Your IM Buddy, Or A Hacker? It's Getting Harder To Tell
Just before New Year's, some Europeans received a link from the buddy list in their MSN Instant Messenger software to a purported funny Christmas picture. The joke was on them. Clicking on the link let in a worm that exploited the recent Windows Meta File vulnerability, giving hackers access to their PCs.
That's just one example--out of a few thousand--of how hackers used IM to attack computers in the past year. Instant-messaging security vendors FaceTime Communications Inc. and IMlogic Inc. reported last week that malware delivered over instant-message clients has skyrocketed in recent months. FaceTime cites a more than 20-fold increase in the number of reported IM worm and virus variants since 2004. And in a sign that larger security companies are taking IM threats seriously, Symantec Corp. said last week that it will acquire IMlogic for an undisclosed sum.

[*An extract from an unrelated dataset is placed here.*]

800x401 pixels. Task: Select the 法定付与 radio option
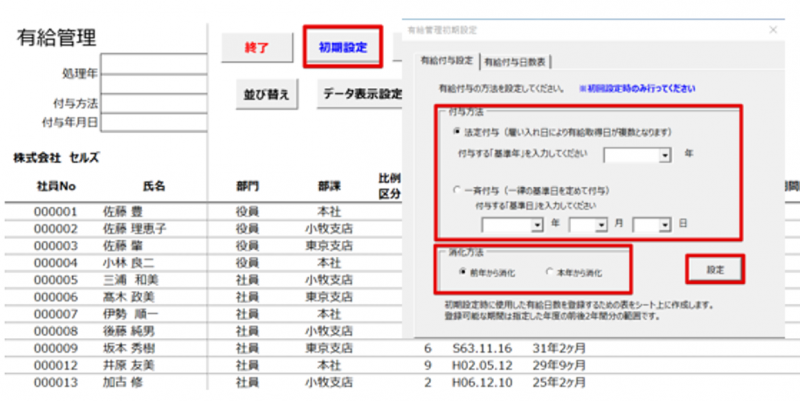click(x=457, y=132)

In addition to FaceTime and IMlogic, vendors such as Akonix Systems Inc. and MessageLabs Ltd. offer software and hardware to manage enterprise instant messaging and protect networks from attack. According to the Radicati Group, 85% of businesses of all sizes say instant messaging is taking place on their networks. And, as Gartner analyst Andrew Jacquith puts it, "There's always going to be some dope who clicks on a message, no matter how robotic or obviously fake it looks."
IM client software is pervasive within businesses and can serve as a powerful business tool, so companies should have a plan for dealing with it. Education is key, but so is proper management.
Energy brokerage firm Amerex Energy tracks about 150 IM users in its Houston corporate offices. It bought IMlogic's IM Manager to archive chats when brokers started closing deals via instant messages, but CIO Brian Trudeau says it also offers security. "It gives us the capability to control IMs a little bit more," he says. Using IM Manager, Amerex blocks all file uploads to IM clients and can specify who uses instant messaging and when.
Just Like E-Mail
IM attacks usually look and feel like E-mail attacks: They try to get targeted users to either download an infected file or click on a link that sends them to a Web site where they'll be infected with a virus. "A lot of the things that you thought about in the last decade about managing your E-mail can be applied to instant messaging," IMlogic CEO Francis DeSouza says. Like the broader security-software community, vendors specializing in IM have antivirus capabilities and software that lets companies block downloads and blacklist certain Web sites and can log and archive all chats.
But IM attacks are getting more devious. Just last week, FaceTime found one on AOL Instant Messenger. The company quickly contacted AOL, as well as Microsoft and Yahoo, since many attacks are cross-platform. Tens of thousands of AOL client machines were unknowingly infected with BitTorrent, a peer-to-peer downloading program often used to download copyrighted material. With this installed, hackers could upload a movie to a victim's hard drive and use the PC as a vehicle for sharing the content with others.
Virus attacks are getting more complex, too, moving away from the simple social engineering that might spur someone to send money to a Nigerian "prince" or click the link for a picture of Osama bin Laden. Late last month, security vendors started seeing malicious code that went beyond a link or file and created automated responses to victim's queries. So a victim might ask his IM "buddy" if the file was safe, and the malicious bot would respond that it was. IMlogic discovered a bot that responded six different ways, depending on the question a victim asked.
No attack has hit millions of users--yet. But since people often read and respond to IMs more quickly than E-mail, a virus could broadside a company in a matter of minutes.